Fermenting was developed as a means of preserving vegetables for winter months when fresh produce was scarce. It is a natural preservation process in which bacteria use the carbohydrates in vegetables to produce lactic acid. The acid is responsible for the sour taste and preserves the veggies. The final product usually has to be kept in a cool place to prolong its shelf-life.
No special bacteria are needed for fermenting as the process uses bacteria naturally present on the vegetables. When you cover vegetables with water you cut off their oxygen supply and that’s when the bacteria start converting carbohydrates into acid, suppressing the growth of other microbes that could otherwise cause spoilage. These bacteria also produce vitamin K and some B vitamins, increasing the nutritional value of the food.
When you eat fermented foods you also eat the lactic acid bacteria, which join with those bacteria that already live in your colon and help you to digest food – far better than taking probiotics! Fermented foods help to lower inflammation in the gut by restoring balance. And there’s another benefit – because fermented veggies are essentially pre-digested by the bacteria, it is easier for your body to absorb their nutrients.
Usually made from salted Chinese cabbage (Chinese leaf), kimchi is a sharp-tasting fermented Korean speciality. It usually has other ingredients added, such as radishes, carrots, onions, cucumbers or other vegetables and is flavoured with garlic, chilli, ginger and salt. There are hundreds of kimchi varieties and each is a little different. Traditional recipes include the use of salty seafood-based condiments (jeotgal) or fish sauce so always check the ingredients.
The nutritional benefits of kimchi stem from the vegetables and bacteria so the absence of fishy ingredients in plant-based kimchis removes none of the benefits. On the contrary, it’s better for you because the consumption of salted fish and seafood condiments has been linked to stomach cancer.

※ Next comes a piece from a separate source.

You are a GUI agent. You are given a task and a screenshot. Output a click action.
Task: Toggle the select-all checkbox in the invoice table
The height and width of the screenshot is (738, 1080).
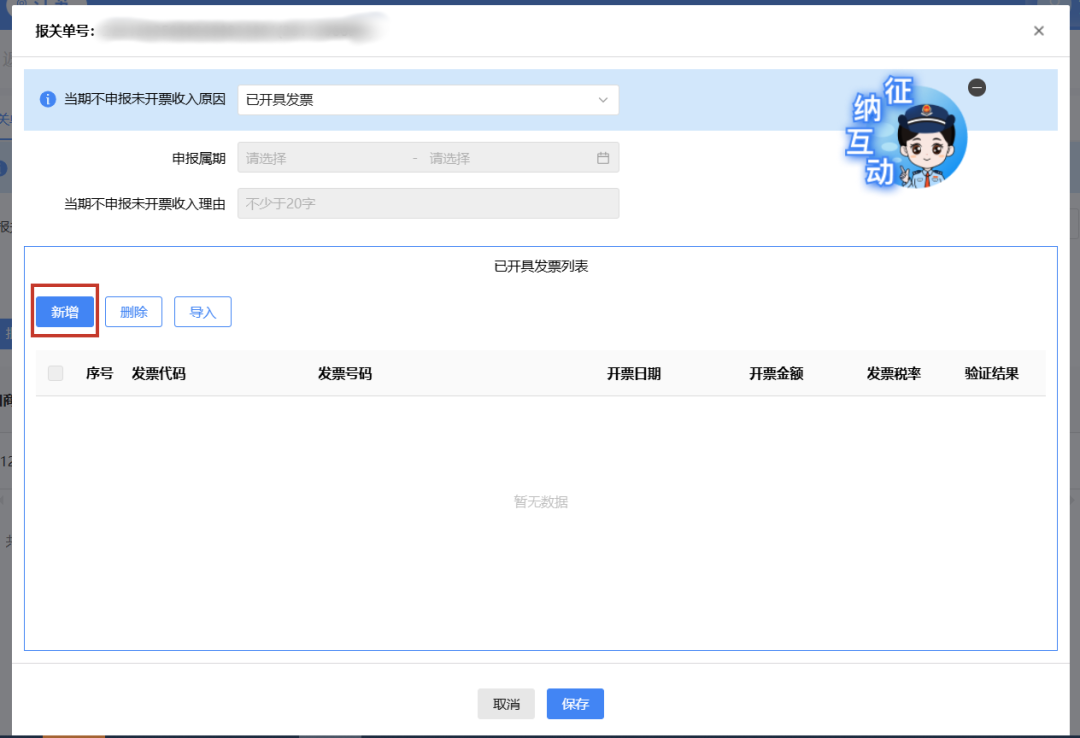click(x=56, y=371)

There are benefits galore to kimchi! It is an excellent source of beta carotene, used by your body to make vitamin A, and it’s rich in vitamins C and K – all vital to health but harder to come by in winter when local seasonal produce is minimal. Kimchi can also contribute nicely to your calcium and iron intake – no wonder Koreans eat it with almost every meal!
Kimchi the infection fighter!
Kimchi (and sauerkraut as well) can be effective at helping to combat the Helicobacter pylori infection in the stomach – a bacterial infection that increases your risk of stomach ulcers and cancer and tends to be very stubborn. Bacteria from fermented foods help to control these nasty bacteria and support any medical treatments.
If you have high blood pressure bear in mind that kimchi is high in salt so it’s best to eat it in smaller amounts.